WRITTEN EXERCISE 1:
List every UNH office that the UNH agreements page below names as handling these agreements.
WRITTEN EXERCISE 2:
Write the next part of the UNH agreements page below, picking up after its last line.

PROVIDED PASSAGE:
Collaborations and Agreements

This section describes the many types of agreements frequently used by UNH to support its educational and research activities. These agreements are drafted, reviewed, negotiated, executed, and retained by one or more of these UNH offices:

  • Sponsored Programs Administration
  • UNH Innovation
  • Procurement Services

The most frequently used agreements perform these functions:

  • Support research & education programs
  • Govern the exchange of information or materials
  • Govern licensing of UNH technology
  • Govern loan or acquisition of equipment and software
  • Govern shipment/travel: equipment, computers and data
  • Govern visitors to UNH
  • Govern facilities use

These agreements fall into the classes identified below. Click on any of the links for more information on the type of agreement and to identify the UNH office responsible for drafting and negotiating the particular agreement type

Types of Agreements Frequently Used to Enable Research       

Class of Agreement

Examples

Purpose

Responsible Office

Research

  • Sponsored Research Agreement
  • Subaward
  • Sponsored Services Agreement
  • Consortium or Membership Agreement
  • Memorandum of Understanding
  • Teaming Agreements
  • Capstone Agreements (UNHI)
  • Business Associate Agreement (RIS)

PROVIDED RECORDS:
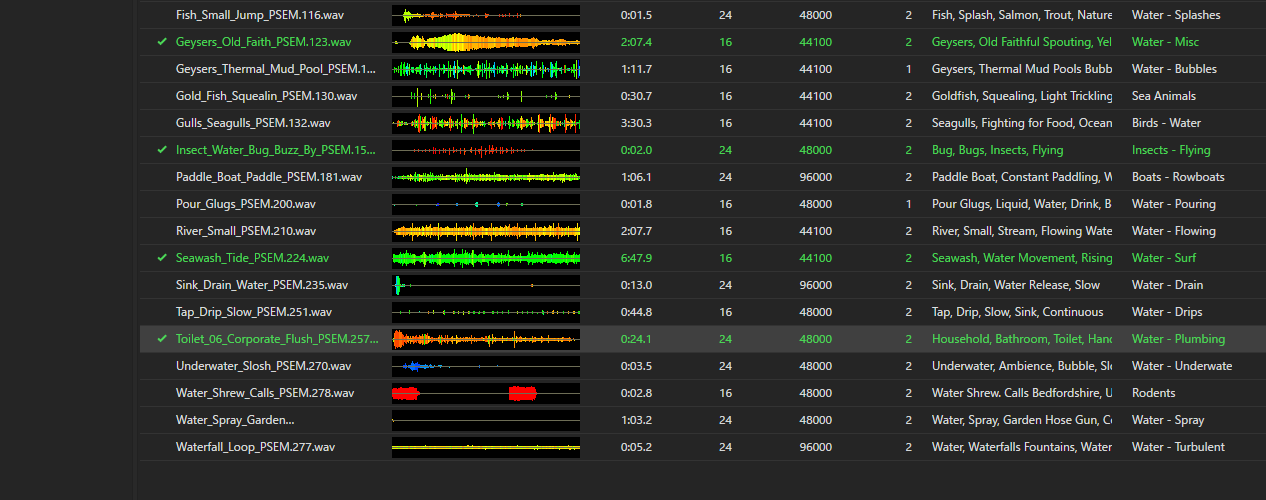The height and width of the screenshot is (500, 1266).
Task: Click the Gulls_Seagulls waveform preview
Action: point(486,123)
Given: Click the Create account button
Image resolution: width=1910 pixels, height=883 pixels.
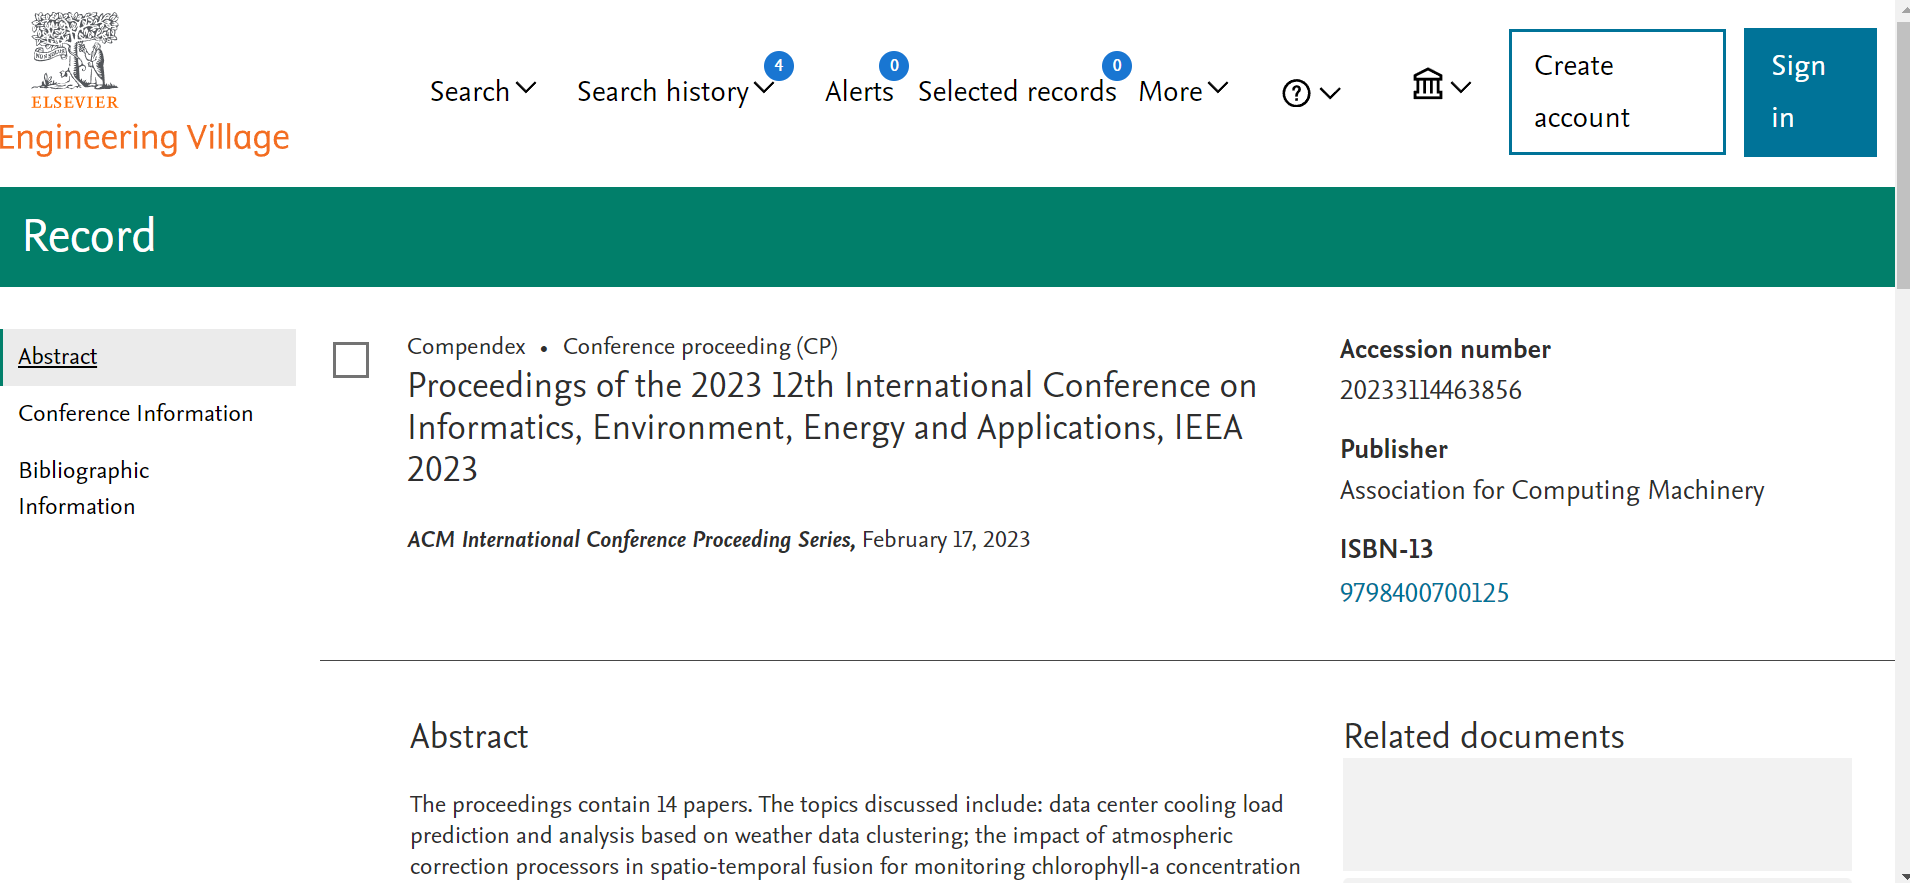Looking at the screenshot, I should pyautogui.click(x=1616, y=92).
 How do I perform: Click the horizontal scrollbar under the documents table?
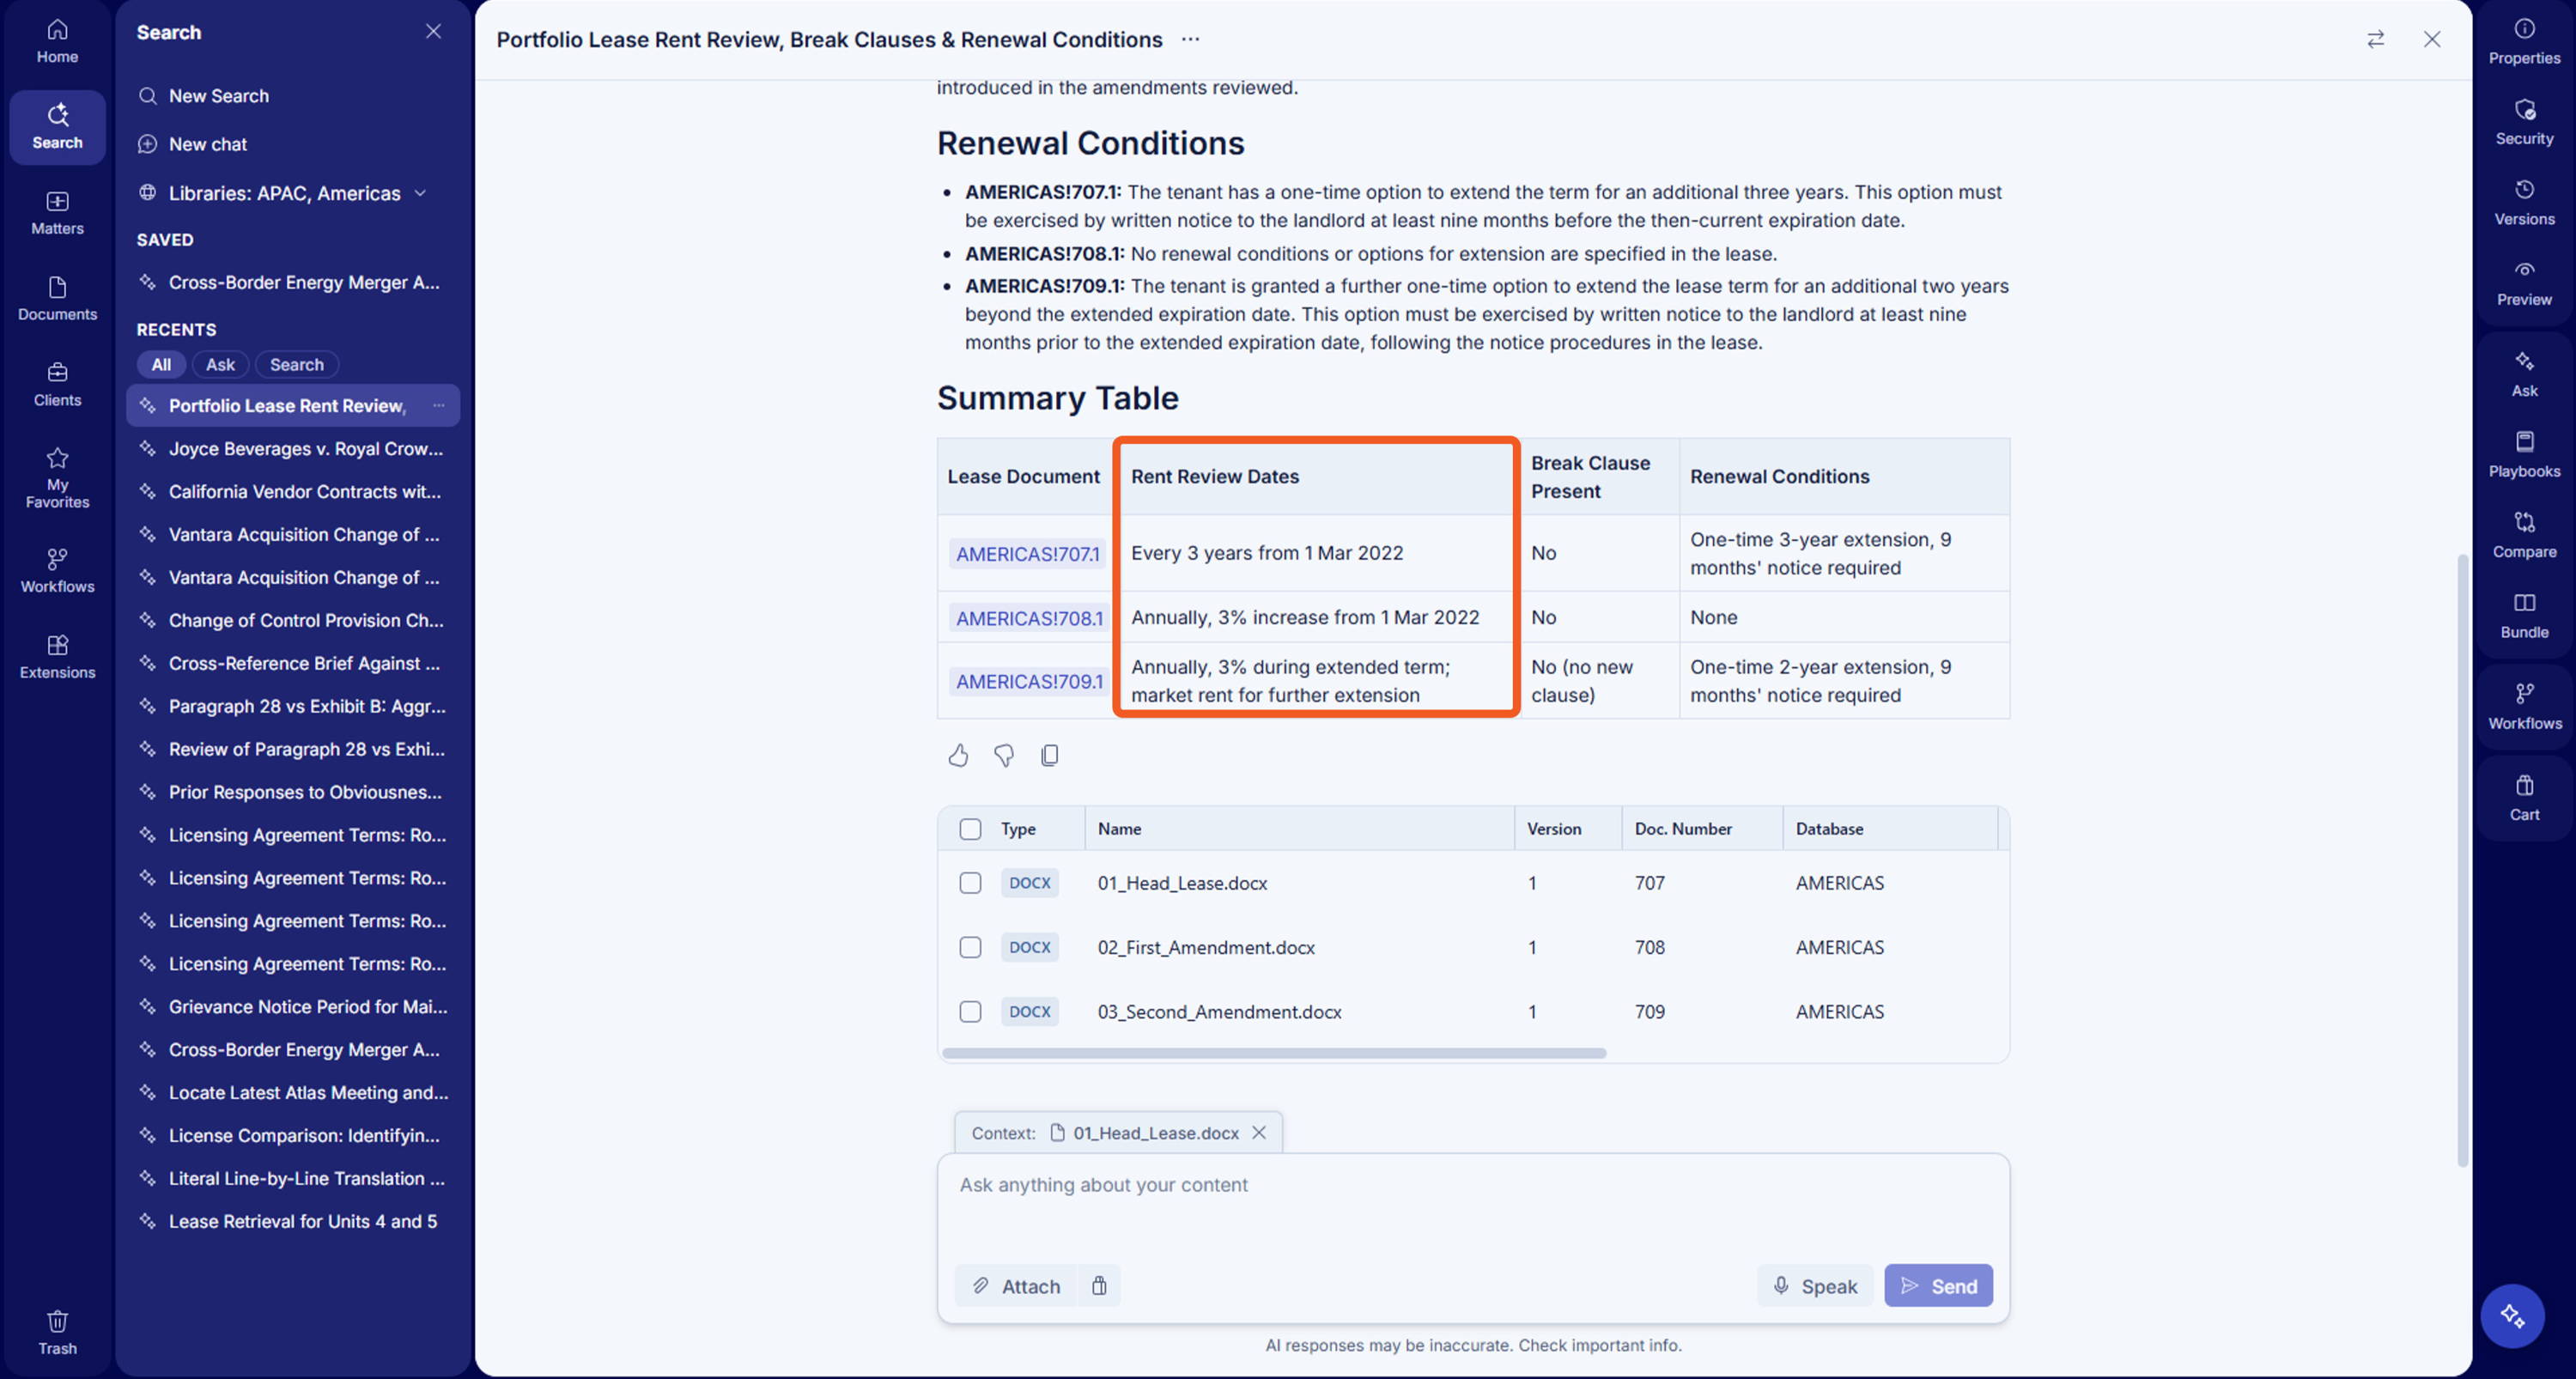pos(1274,1053)
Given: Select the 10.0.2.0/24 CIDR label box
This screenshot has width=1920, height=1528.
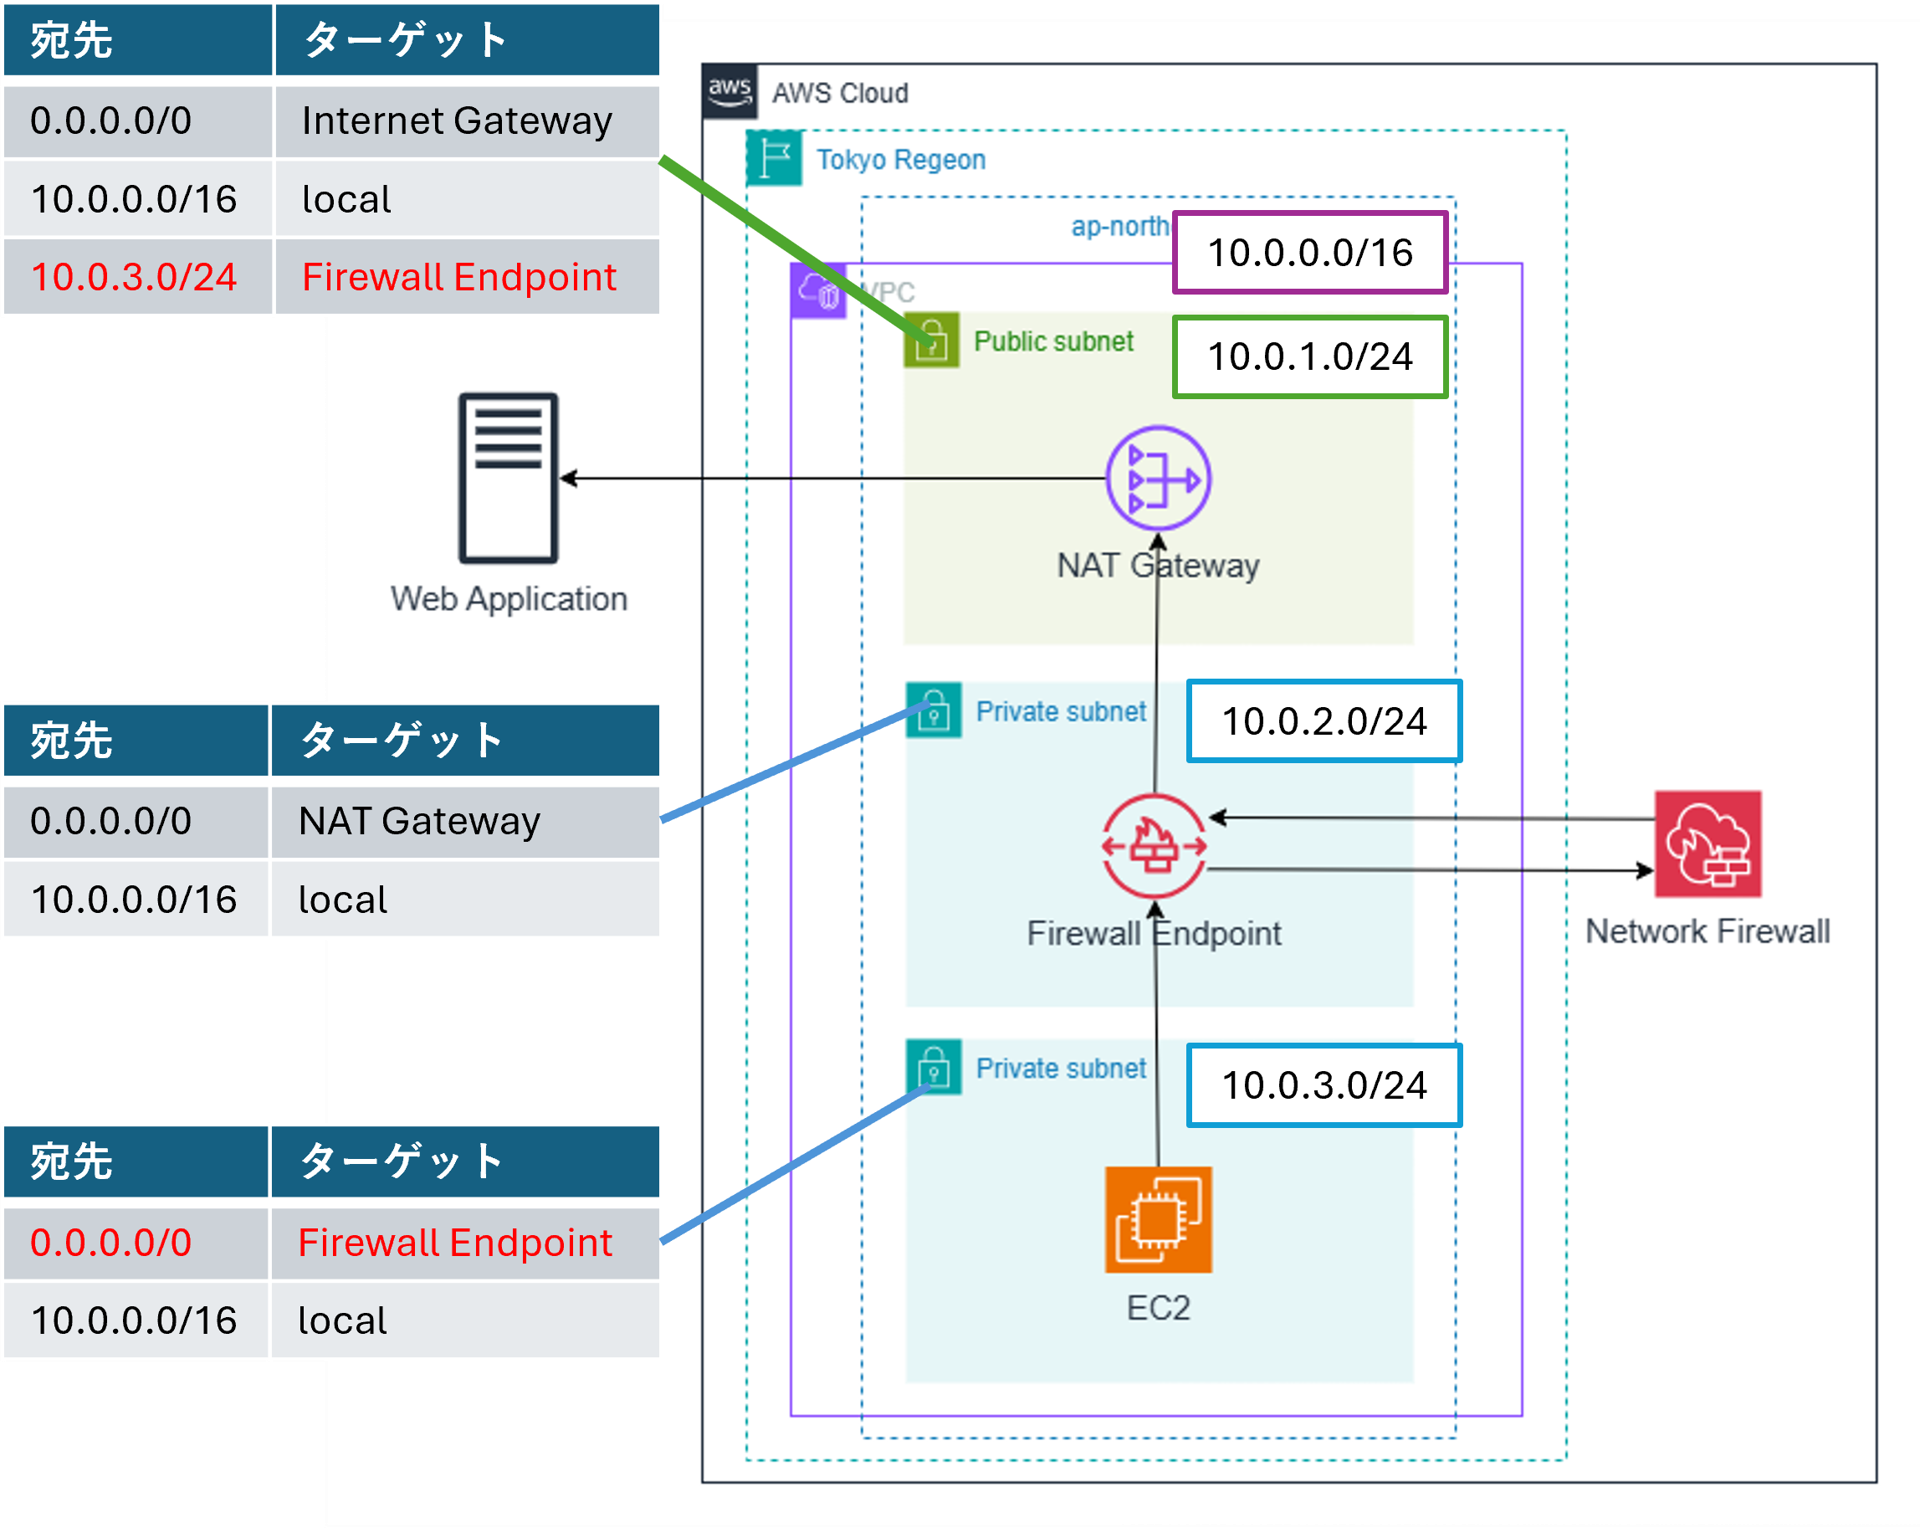Looking at the screenshot, I should tap(1324, 721).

EXERCISE RESPONSE 1:
Sponsored Programs Administration, UNH Innovation, Procurement Services

EXERCISE RESPONSE 2:
Plan, organize, and support research at UNH and enable UNH to cooperate with other organizations on joint research activities

SPA

Office of Contracts and Export Controls

Exchange of Information or Materials

  • Non-Disclosure Agreements
  • Materials Transfer Agreement
  • Research Data Use Agreements

 

Govern how the information or materials will be protected, used, and discarded and that protect the rights of the owners

Office of Contracts and Export Controls

Licenses and Permissions to Use UNH Intellectual Property

  • Inventions which have been patented or for which UNH is in the process of applying for patents
  • Copyrighted works
  • Software which may be patented or copyrighted
  • UNH’s trademark

 

Permit outside organizations to use UNH’s patented inventions and software, copyrighted publications, and name and trademark

UNH Innovation

Loan of Equipment

 

  • Agreements to Loan Equipment or Software to UNH with Eventual Acquisition
  • Agreements to Loan Equipment or Software to UNH without Eventual Acquisition
  • Agreements to Borrow Equipment from UNH

 

 

Set conditions for loan and acquisition of third-party data, databases, software, or equipment by UNH researchers

 

 

 

Set conditions for borrowing equipment from UNH for display purposes (not for research use by the borrower)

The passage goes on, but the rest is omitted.